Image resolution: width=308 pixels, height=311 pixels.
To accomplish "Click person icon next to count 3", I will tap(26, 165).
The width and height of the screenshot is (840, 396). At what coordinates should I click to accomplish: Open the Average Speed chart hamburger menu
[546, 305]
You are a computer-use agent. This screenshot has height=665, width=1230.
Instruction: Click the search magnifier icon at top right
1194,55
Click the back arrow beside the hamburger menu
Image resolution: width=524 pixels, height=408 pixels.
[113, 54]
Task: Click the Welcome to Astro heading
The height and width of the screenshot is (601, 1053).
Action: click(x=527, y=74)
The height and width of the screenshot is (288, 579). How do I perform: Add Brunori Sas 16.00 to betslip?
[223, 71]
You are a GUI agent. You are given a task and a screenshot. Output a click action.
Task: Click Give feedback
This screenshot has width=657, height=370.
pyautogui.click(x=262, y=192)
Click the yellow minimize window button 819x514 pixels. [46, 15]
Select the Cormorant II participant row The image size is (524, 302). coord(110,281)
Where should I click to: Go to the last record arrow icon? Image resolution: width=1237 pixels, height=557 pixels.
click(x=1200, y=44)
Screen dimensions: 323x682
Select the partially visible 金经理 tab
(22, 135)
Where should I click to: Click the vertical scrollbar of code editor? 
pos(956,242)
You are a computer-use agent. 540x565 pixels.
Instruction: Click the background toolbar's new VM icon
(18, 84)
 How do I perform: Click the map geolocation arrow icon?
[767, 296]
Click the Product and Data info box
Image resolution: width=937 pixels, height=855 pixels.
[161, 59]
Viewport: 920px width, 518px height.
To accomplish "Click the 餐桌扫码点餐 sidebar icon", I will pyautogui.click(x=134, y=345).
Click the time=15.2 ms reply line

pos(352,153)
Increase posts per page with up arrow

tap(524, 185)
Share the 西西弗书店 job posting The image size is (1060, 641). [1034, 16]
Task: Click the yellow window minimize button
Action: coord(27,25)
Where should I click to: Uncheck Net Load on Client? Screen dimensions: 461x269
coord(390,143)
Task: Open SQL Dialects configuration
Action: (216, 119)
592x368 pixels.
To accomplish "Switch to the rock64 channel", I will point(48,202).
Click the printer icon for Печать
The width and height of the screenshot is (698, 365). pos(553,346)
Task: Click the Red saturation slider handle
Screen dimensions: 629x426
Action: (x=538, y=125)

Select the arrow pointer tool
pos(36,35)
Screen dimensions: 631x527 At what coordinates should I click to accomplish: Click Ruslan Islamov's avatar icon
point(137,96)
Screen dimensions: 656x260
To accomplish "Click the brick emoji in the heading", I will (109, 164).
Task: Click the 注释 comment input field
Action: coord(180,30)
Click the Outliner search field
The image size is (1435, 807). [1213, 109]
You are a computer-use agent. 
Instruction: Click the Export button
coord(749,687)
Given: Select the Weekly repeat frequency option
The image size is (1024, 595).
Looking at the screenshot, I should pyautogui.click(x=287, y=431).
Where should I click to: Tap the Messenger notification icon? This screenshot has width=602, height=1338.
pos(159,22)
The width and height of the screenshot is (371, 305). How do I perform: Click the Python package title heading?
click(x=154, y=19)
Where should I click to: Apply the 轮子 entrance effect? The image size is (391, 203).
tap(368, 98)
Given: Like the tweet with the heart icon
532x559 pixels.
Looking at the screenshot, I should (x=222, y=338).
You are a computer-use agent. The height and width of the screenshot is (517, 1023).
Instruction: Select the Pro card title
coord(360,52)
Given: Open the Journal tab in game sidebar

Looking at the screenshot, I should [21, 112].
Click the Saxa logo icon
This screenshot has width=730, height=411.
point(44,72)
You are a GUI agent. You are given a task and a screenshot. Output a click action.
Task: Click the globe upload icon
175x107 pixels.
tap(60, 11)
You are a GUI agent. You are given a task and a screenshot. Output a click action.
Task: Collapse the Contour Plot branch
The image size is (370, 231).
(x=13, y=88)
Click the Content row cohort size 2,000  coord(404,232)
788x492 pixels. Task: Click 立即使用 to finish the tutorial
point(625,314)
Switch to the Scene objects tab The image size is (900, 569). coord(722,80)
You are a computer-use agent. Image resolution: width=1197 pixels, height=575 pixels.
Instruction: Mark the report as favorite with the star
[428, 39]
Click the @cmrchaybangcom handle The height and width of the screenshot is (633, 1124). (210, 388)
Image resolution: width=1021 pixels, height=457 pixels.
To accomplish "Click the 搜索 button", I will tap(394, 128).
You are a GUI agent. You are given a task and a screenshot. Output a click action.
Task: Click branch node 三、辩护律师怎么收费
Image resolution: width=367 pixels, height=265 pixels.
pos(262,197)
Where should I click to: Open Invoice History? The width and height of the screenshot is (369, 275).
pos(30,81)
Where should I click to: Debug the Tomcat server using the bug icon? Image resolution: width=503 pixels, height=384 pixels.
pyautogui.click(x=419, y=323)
--------
WORK TASK = Return, word for word, each line from the line that contains "You are a computer-use agent. The" to the end of the listing above; include both end lines and nothing else.

SOLUTION =
You are a computer-use agent. The height and width of the screenshot is (517, 1023).
Instruction: Select the Pro card title
coord(360,52)
Given: Open the Journal tab in game sidebar

Looking at the screenshot, I should [21, 112].
Click the Saxa logo icon
This screenshot has width=730, height=411.
point(44,72)
You are a GUI agent. You are given a task and a screenshot. Output a click action.
Task: Click the globe upload icon
175x107 pixels.
tap(60, 11)
You are a GUI agent. You are given a task and a screenshot. Output a click action.
Task: Collapse the Contour Plot branch
The image size is (370, 231).
(x=13, y=88)
Click the Content row cohort size 2,000  coord(404,232)
788x492 pixels. Task: Click 立即使用 to finish the tutorial
point(625,314)
Switch to the Scene objects tab The image size is (900, 569). coord(722,80)
You are a computer-use agent. Image resolution: width=1197 pixels, height=575 pixels.
Instruction: Mark the report as favorite with the star
[428, 39]
Click the @cmrchaybangcom handle The height and width of the screenshot is (633, 1124). (210, 388)
Image resolution: width=1021 pixels, height=457 pixels.
To accomplish "Click the 搜索 button", I will tap(394, 128).
You are a GUI agent. You are given a task and a screenshot. Output a click action.
Task: Click branch node 三、辩护律师怎么收费
Image resolution: width=367 pixels, height=265 pixels.
pos(262,197)
Where should I click to: Open Invoice History? The width and height of the screenshot is (369, 275).
pos(30,81)
Where should I click to: Debug the Tomcat server using the bug icon? Image resolution: width=503 pixels, height=384 pixels.
pyautogui.click(x=419, y=323)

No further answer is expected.